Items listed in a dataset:

·····

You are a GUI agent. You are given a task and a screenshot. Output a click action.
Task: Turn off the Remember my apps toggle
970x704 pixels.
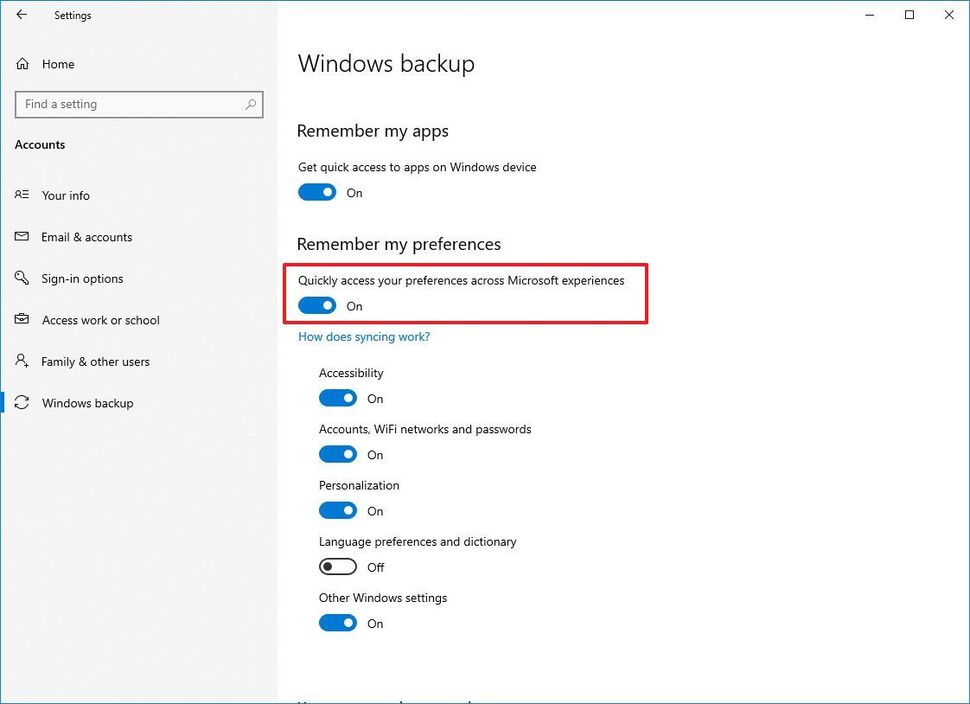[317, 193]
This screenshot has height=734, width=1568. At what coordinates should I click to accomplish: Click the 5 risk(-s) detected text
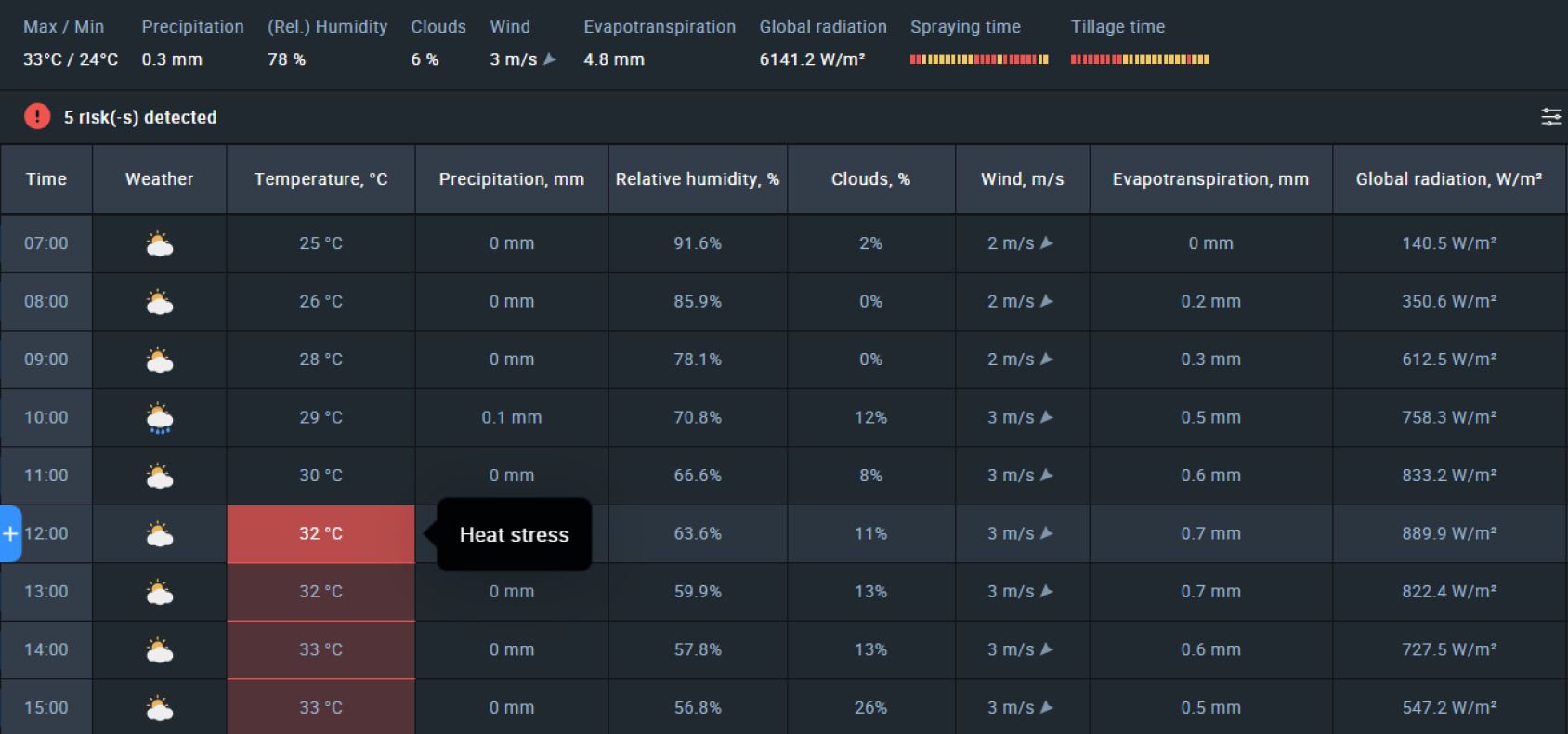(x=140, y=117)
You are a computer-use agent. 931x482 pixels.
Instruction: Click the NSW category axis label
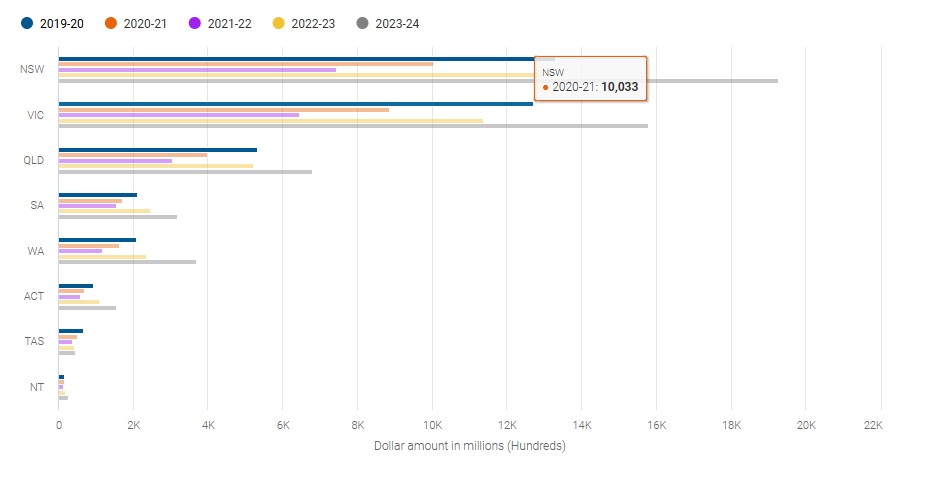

·····

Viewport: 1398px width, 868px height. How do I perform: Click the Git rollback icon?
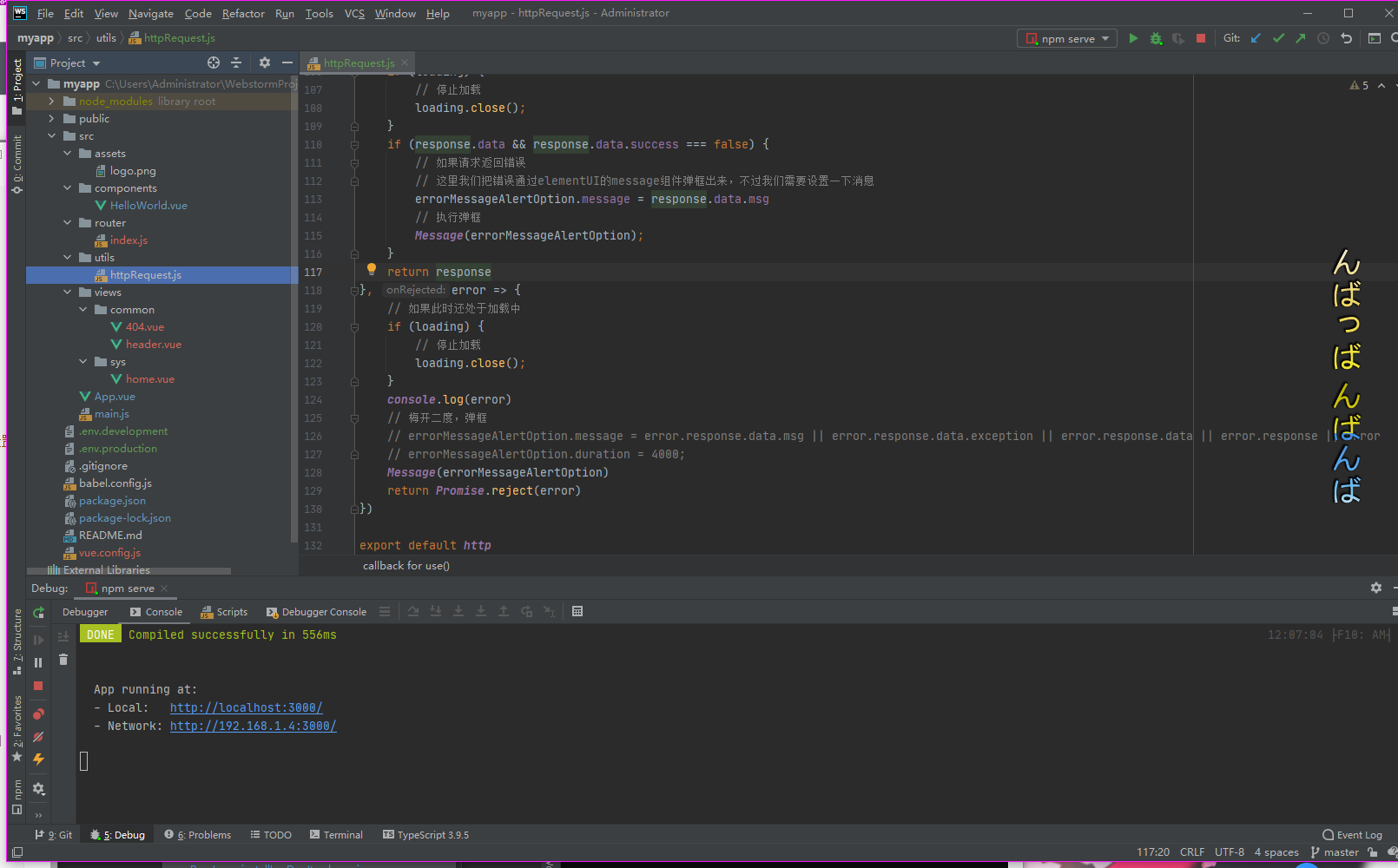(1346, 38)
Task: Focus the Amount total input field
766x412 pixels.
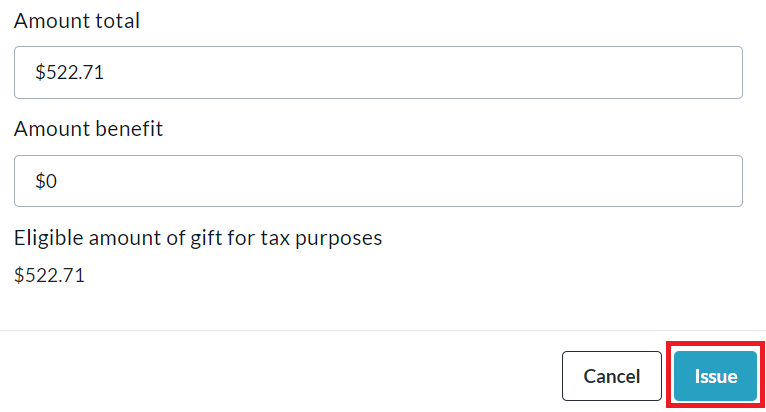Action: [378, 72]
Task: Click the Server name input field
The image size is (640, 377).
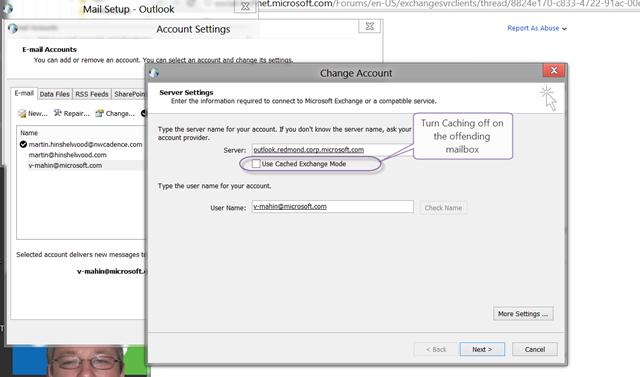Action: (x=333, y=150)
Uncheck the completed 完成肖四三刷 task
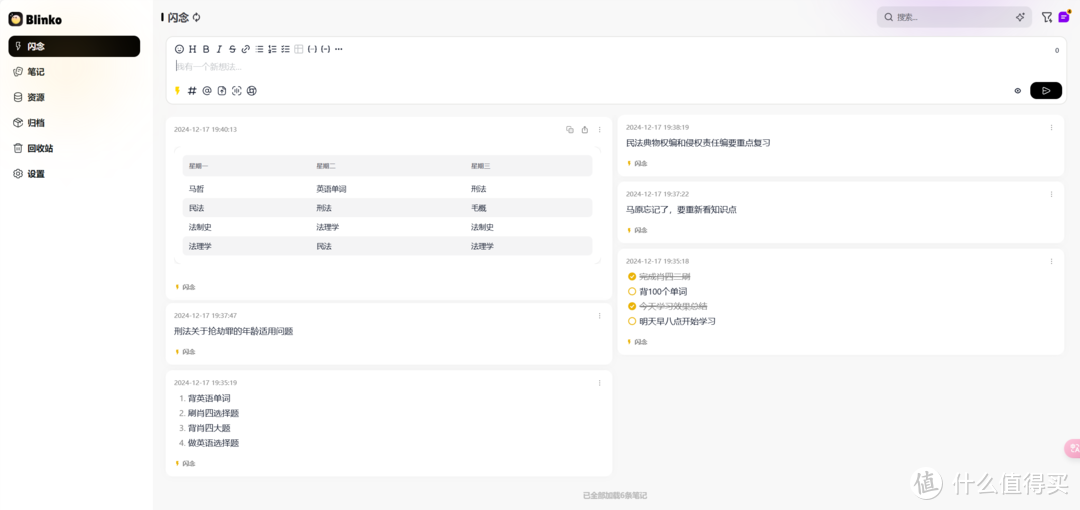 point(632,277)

·····

Required action: Would you count the lines in the data that contain the word "input" and state only the number?

Response for this exercise: 2